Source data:
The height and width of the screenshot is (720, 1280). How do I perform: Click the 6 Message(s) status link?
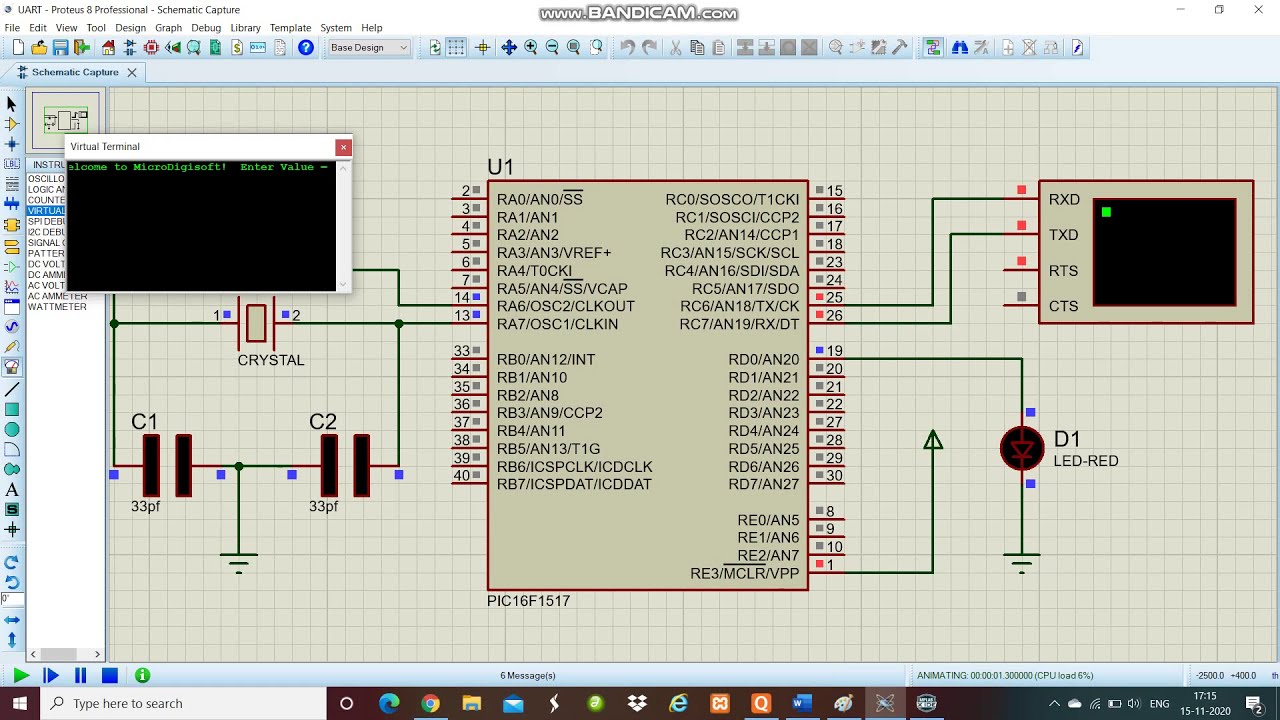pyautogui.click(x=527, y=676)
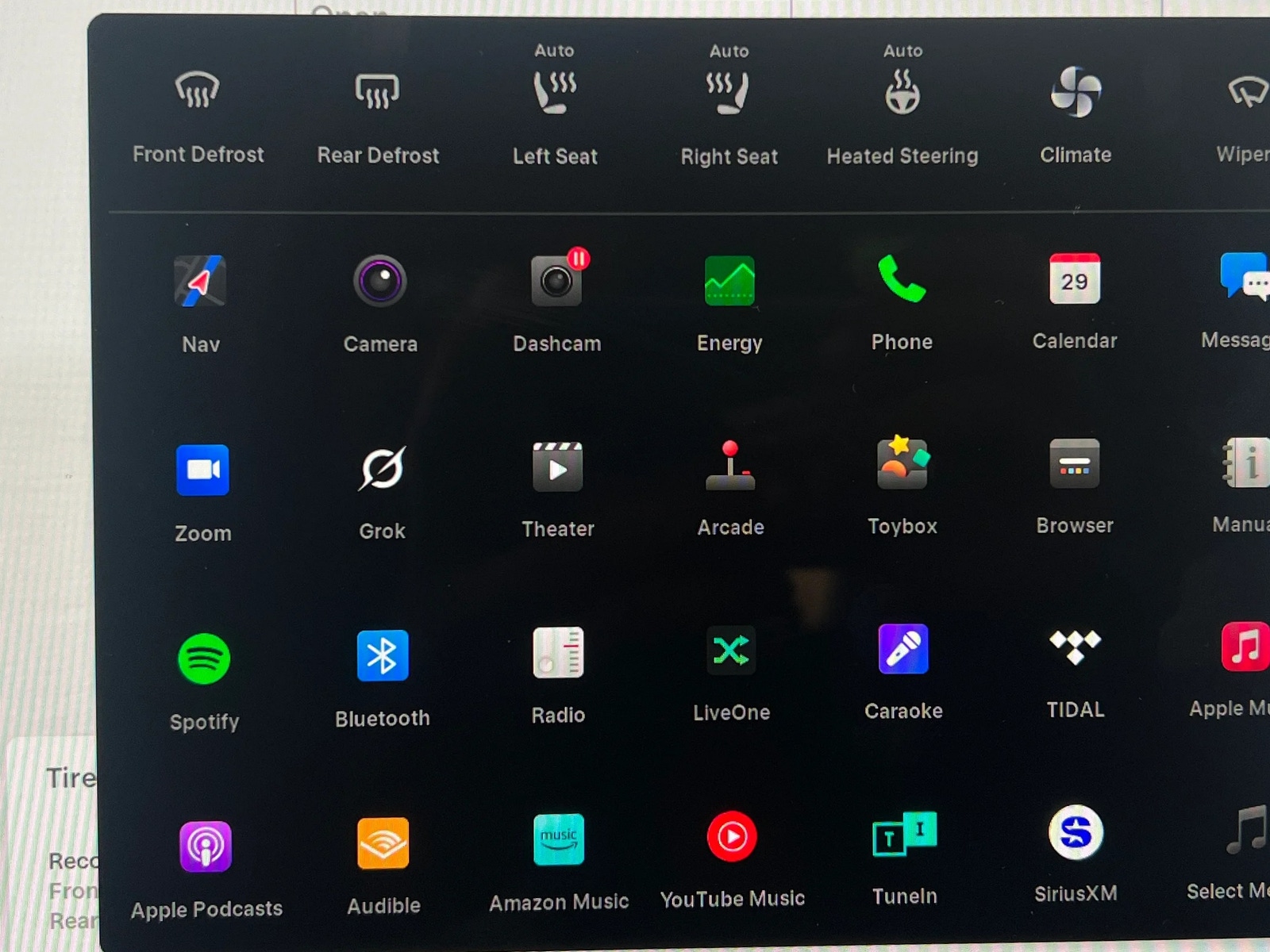Viewport: 1270px width, 952px height.
Task: Turn on Heated Steering
Action: pyautogui.click(x=902, y=93)
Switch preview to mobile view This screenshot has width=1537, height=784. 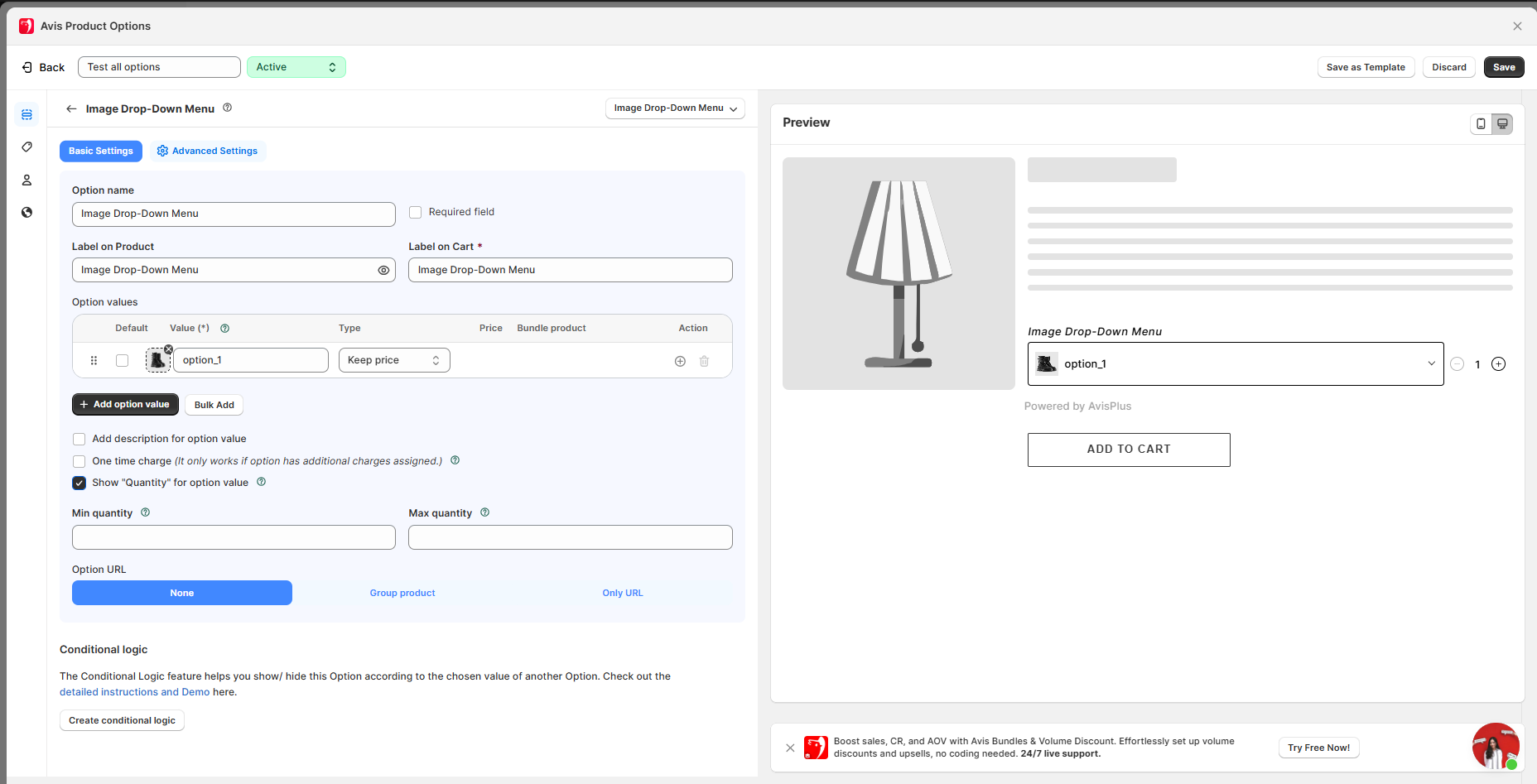click(1481, 124)
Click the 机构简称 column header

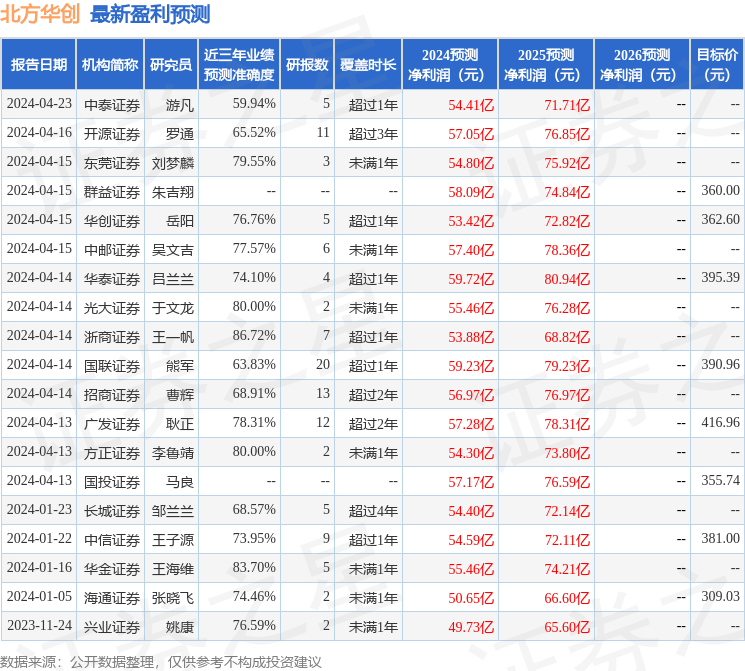(x=110, y=65)
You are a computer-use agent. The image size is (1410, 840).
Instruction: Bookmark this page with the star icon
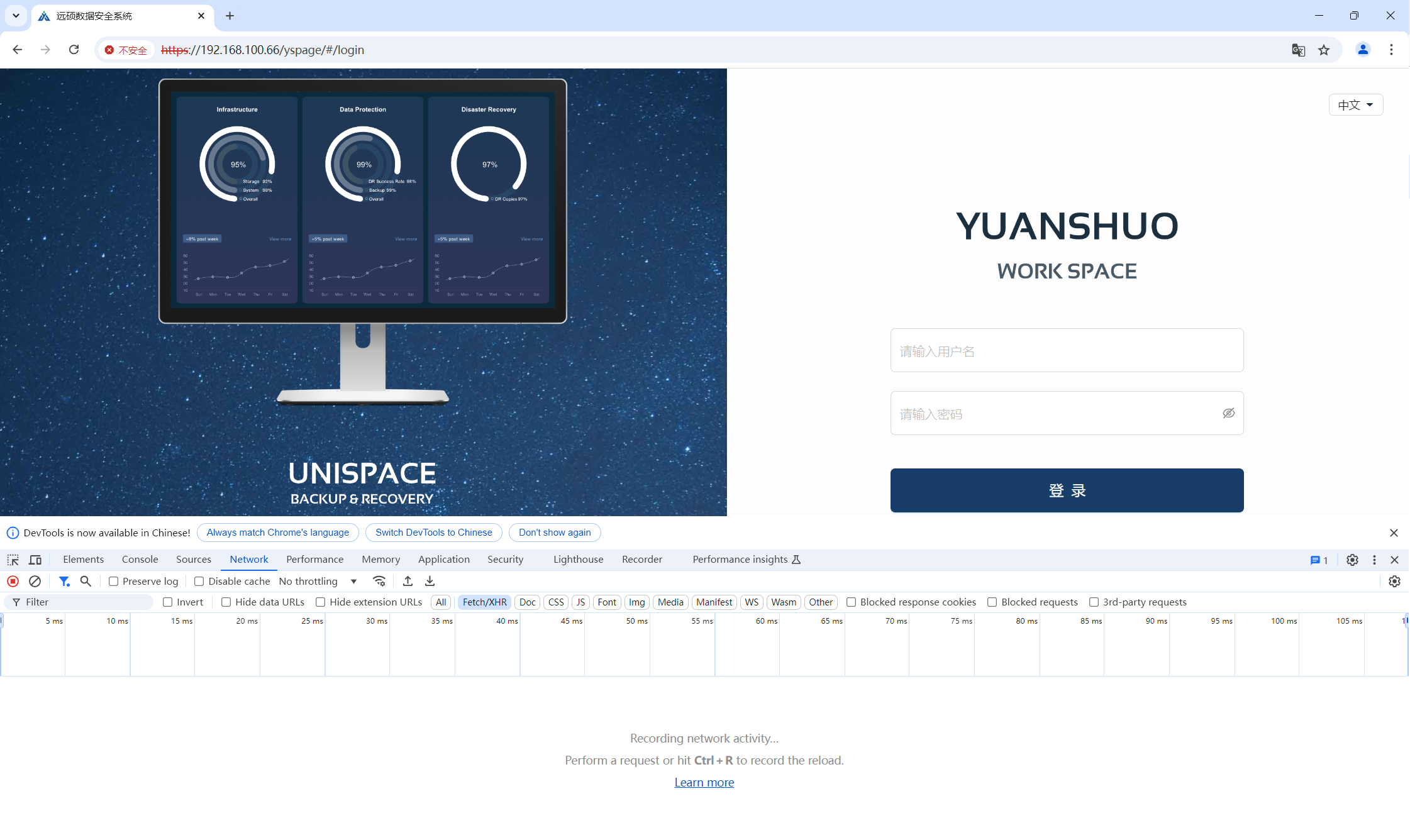(x=1324, y=50)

▶ _Directions for this task_
Please write out the data again from the line containing "You are a computer-use" through the end of the data, requests included, adding -63 to every coordinate in the answers. Leave the pictures out.

▶ _Expected answer_
You are a computer-use agent. The image size is (1410, 840).
Instruction: Bookmark this page with the star icon
(x=1261, y=-13)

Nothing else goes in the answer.